Aprendí a decir Srebrénitsa
Treinta años atrás, ya habíamos despertado de la ilusa euforia de que el fin de la guerra fría, el desplome de las autocracias del este de Europa en 1989 y de la propia Unión Soviética dos años después, traería una paz y democracia inamovibles en Europa. En Bosnia llevaban ya tres años de matanzas y guerra civil y, quienes tuvimos la fortuna de seguir en nuestros primeros años de profesión aquellos apasionantes días entre 1989 y 1992, nos tomamos con lo que vino entre el 13 y el 22 de julio de 1995.
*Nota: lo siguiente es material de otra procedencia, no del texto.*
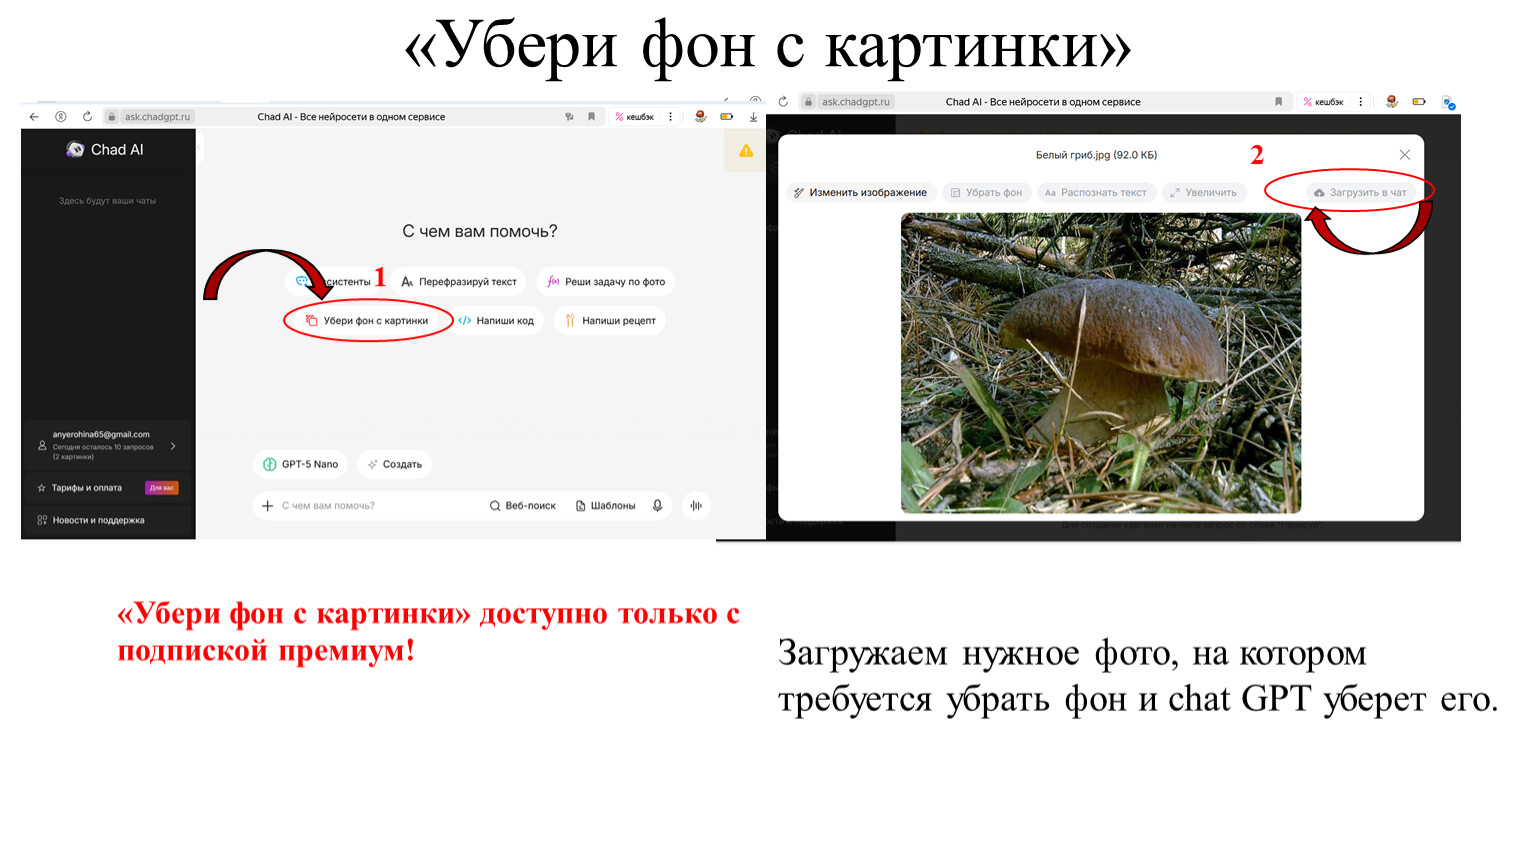Open the GPT-5 Nano model selector
This screenshot has height=864, width=1533.
(301, 464)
No hubo emoción, ni análisis sesudos ni ganas de hacerlos en esos días. En esos días aprendimos a pronunciar Srebrénitsa, que es el modo en que se dice en castellano el nombre de un suburbio semirural del sur de Bosnia: Srebrenica. Aprendimos que siempre hay un límite que desbordar en la brutalidad y una convicción sobre el derecho natural que deshumaniza hasta el fanatismo. Las milicias serbias que asesinaron a 8.373 seres humanos desarmados tras someterles a cereco durante meses nos recordaron el concepto de genocidio, nos rindieron a la evidencia de que nuestra superior tradición cultural cristiana europea también es capaz de solazarse en él. E incorporamos a nuestra experiencia la naturalidad de hablar de limpieza étnica. Reprobándola, por supuesto, pero como quien se distancia de un charco en el que chapotean otros.
Y aprendimos a digerir la vergüenza del fracaso. El de los 400 cascos azules holandeses que huyeron dejando desamparadas a aquellas personas y el de quienes no les dieron otra opción que asumir un heroísmo suicida o la retirada, sin medios suficientes para ser una misión de paz auténtica. ¿Cuántos nombres más hemos aprendido a decir desde entonces? No muchos. Se nos da mejor olvidarlos.